In the material below, find the line containing "Image resolution: width=924" and output it and all lines after it exactly, through the last one, without the pictures.

* _SUPPLIED RECORDS_:
******

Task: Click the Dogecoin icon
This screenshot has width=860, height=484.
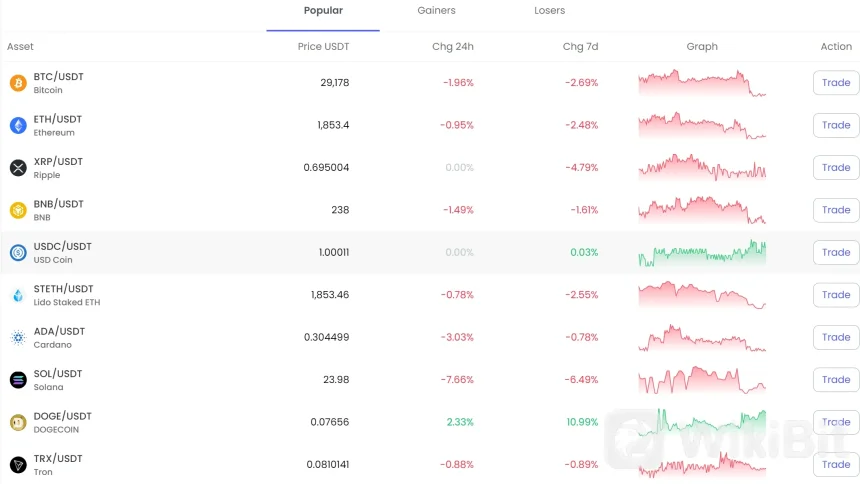Action: point(18,423)
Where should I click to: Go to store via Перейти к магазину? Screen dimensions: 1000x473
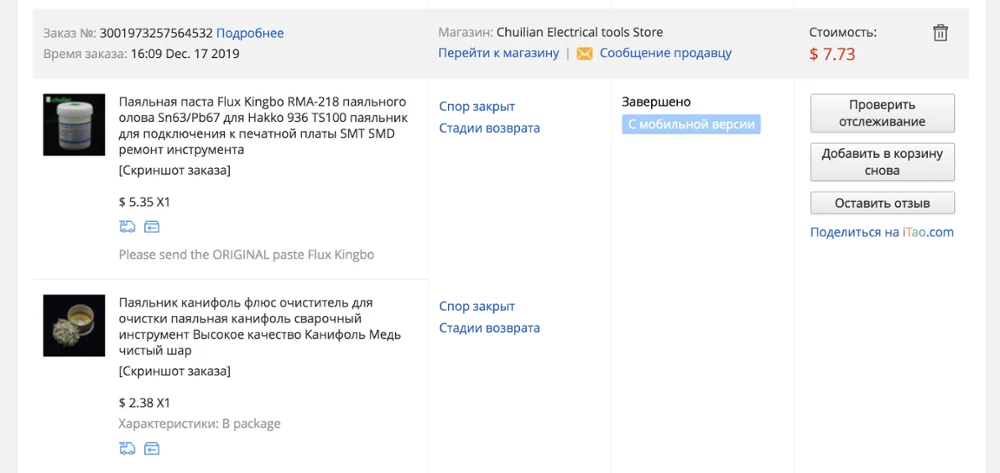click(x=498, y=53)
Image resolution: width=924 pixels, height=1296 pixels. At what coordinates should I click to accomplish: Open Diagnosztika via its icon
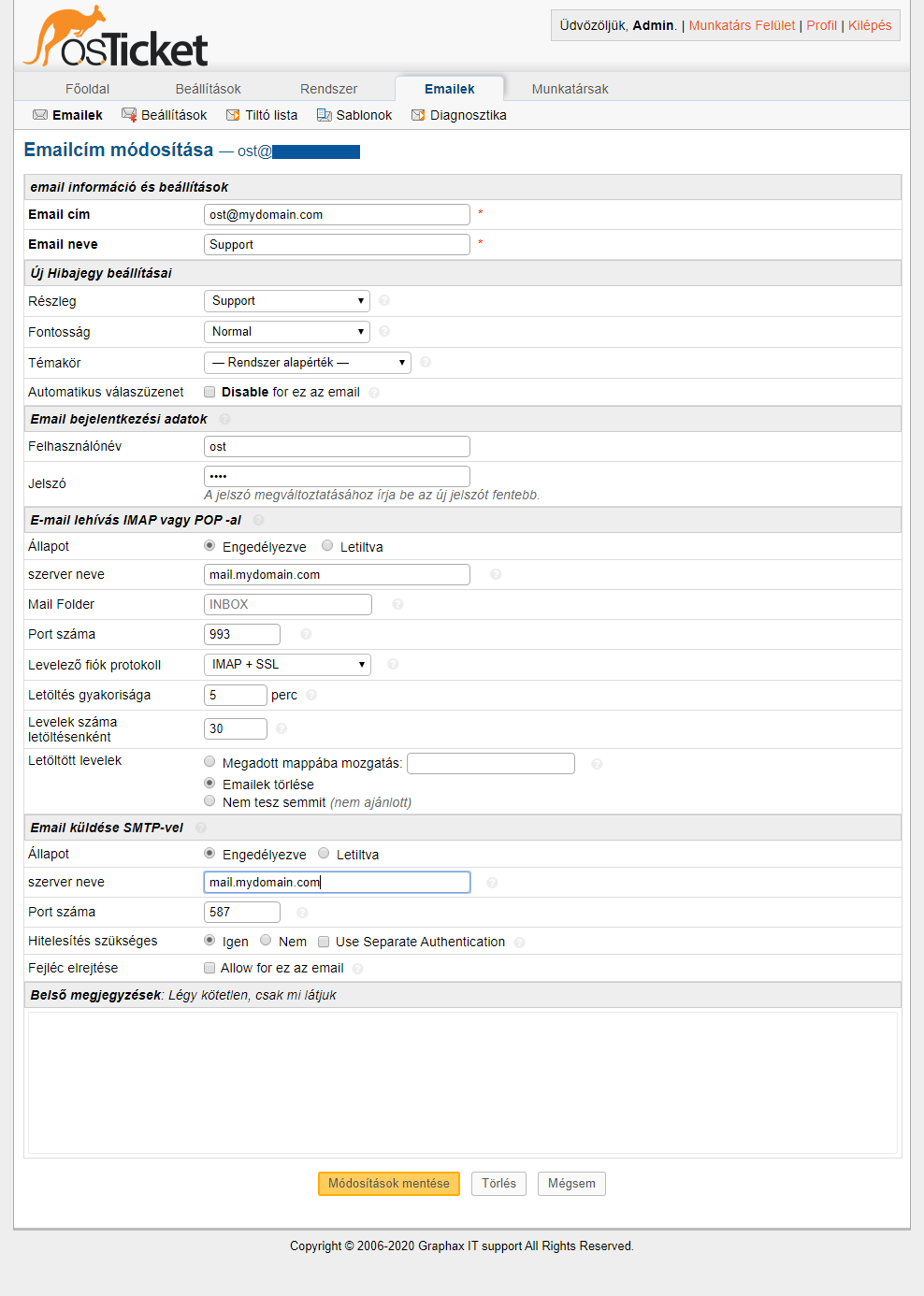pos(418,115)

******

* _EXERCISE ANSWER_:
Image resolution: width=924 pixels, height=1296 pixels. At what coordinates should I click to accomplish: Open Diagnosztika via its icon
pos(418,115)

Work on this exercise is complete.